I want to be loyal to Firefox because they share my values, but I am tempted to switch browsers because I love new shiny stuff.  Oh, the dilemma!

In case Aza Raskin reads this, I have an idea:  Try auto-hide on the top menu.  Let it collapse away when I don’t need it.  If I need to hit the back button, I would move my mouse up to the top and the menus would slide over the content. (Don’t resize the content)

8 thoughts on “The UX of Firefox 3.5

  1. mdmadph

    Glen, I really, really don’t see what the fuss is about. 😛

    1) Firefox 3.5 isn’t a major release. The big deal about Firefox 3.5 _is_ the speed increase, not much more.

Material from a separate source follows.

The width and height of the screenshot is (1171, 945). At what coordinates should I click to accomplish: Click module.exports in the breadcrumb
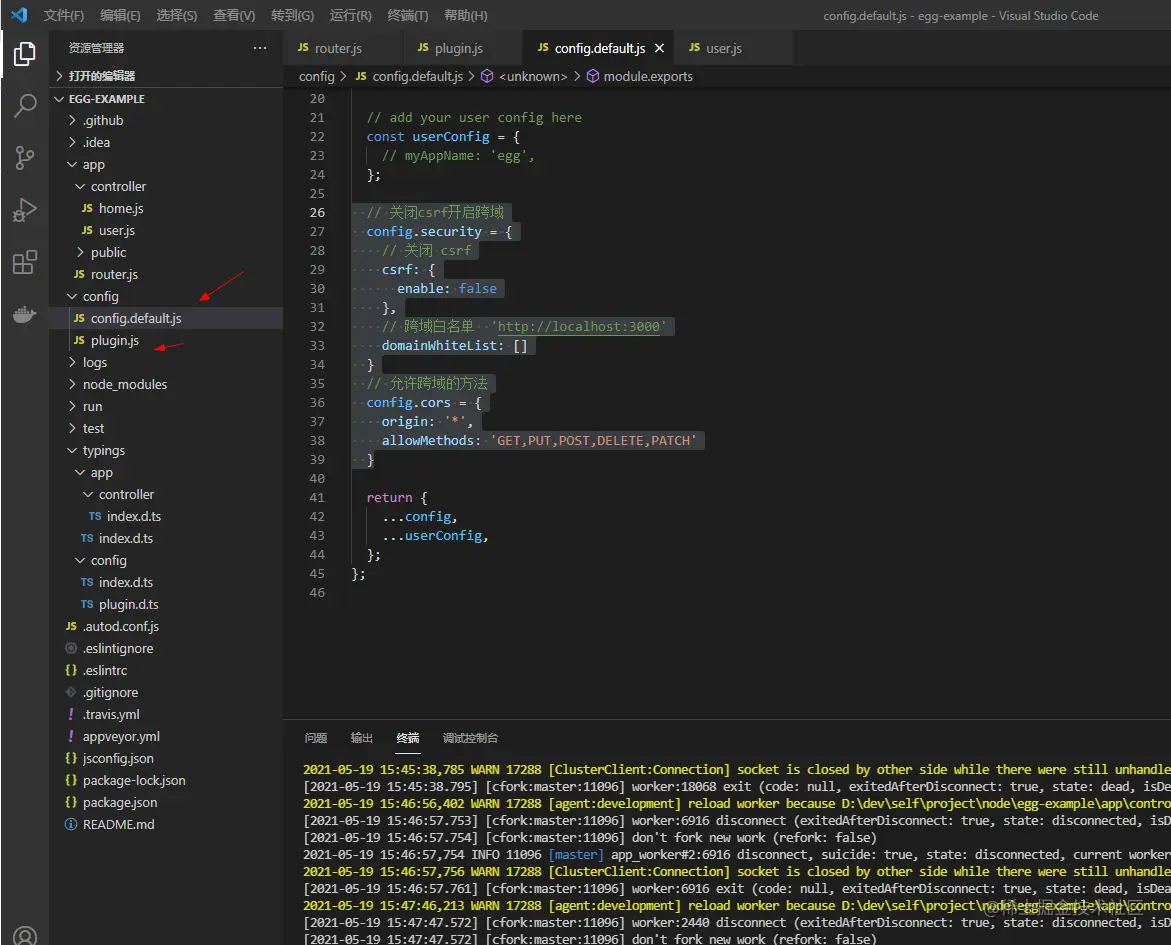tap(647, 76)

    2) I like Chrome, too. I like Firefox just as much. So I use both! Firefox for development (because of the multitude of developer extensions), Chrome in incognito mode for all my browsing.

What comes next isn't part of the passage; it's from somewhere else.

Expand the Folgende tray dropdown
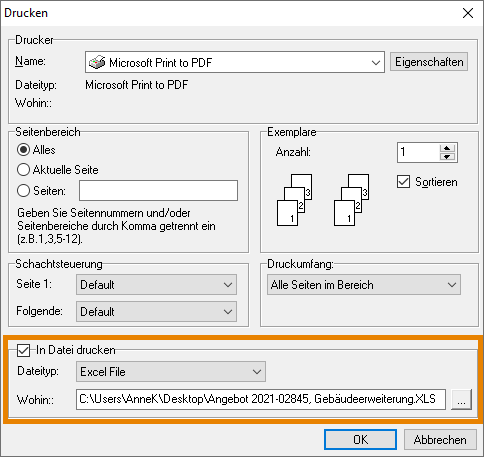484x457 pixels. click(156, 312)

    Have the best of both worlds!

    Reply
  2. Glen Lipka Post author

    I want Firefox to succeed. I have the feeling though that they are getting out-resourced and need to keep the pressure on regarding UX innovation. I want them to be the best of both worlds on their own. It’s annoying to use multiple browsers.

    Reply
  3. Robert Schultz

    Quote: “…I don’t know what it’s for and it says jQuery all over it”

    Do you have something against jQuery?

    Just curious 🙂

    Reply
  4. Glen Lipka Post author

    Quite the opposite. I am part of the jQuery evangelism team. jQuery changed my life.

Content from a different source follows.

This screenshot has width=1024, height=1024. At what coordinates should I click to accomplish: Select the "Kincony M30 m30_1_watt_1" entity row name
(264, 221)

    Some experiments: http://www.commadot.com/jquery

    My point was, “I know lots about websites and jQuery and here is this jetpack thing, and I can’t figure out what to do with it.”

    Reply
  5. mdmadph

    Well, that’s the thing — why is everyone saying Chrome is so “innovative” when it comes to UX? If you ask me, all they did was _remove_ things (and Safari 4 quickly followed suit).

    Is it really innovative to just remove standard things (menus, bookmarks bar, etc.) from a browser and say, “Look at what we made!!”

    If Firefox comes out with a browser that’s just an address bar at the top of their UI, and nothing else, will it be a champion of innovation?

    Reply
  6. Glen Lipka Post author

    Some Einstein Quotes…he had a way with words:

    – Any intelligent fool can make things bigger and more complex… It takes a touch of genius – and a lot of courage to move in the opposite direction.

    – Make everything as simple as possible, but not simpler.

    Yes, Chrome is innovative by finding a simpler way. It doesn’t reduce features, it makes them easier/more elegant. Chrome still has menus and bookmarks, but they figured out how to make them simpler.

    Funny thing about Safari, I never use it. I don’t like their version of the tabs.

    Reply
  7. Rachel Luxemburg

    “I love that they are non-profit and are up against much bigger and better resourced competitors like Google, Apple and Microsoft. How do they do that?”

    Google pays Firefox in the tens of millions annually.

    Reply
  8. mdmadph

    @Rachel

    Which makes Google coming out with Chrome all the stranger. I never even saw it coming.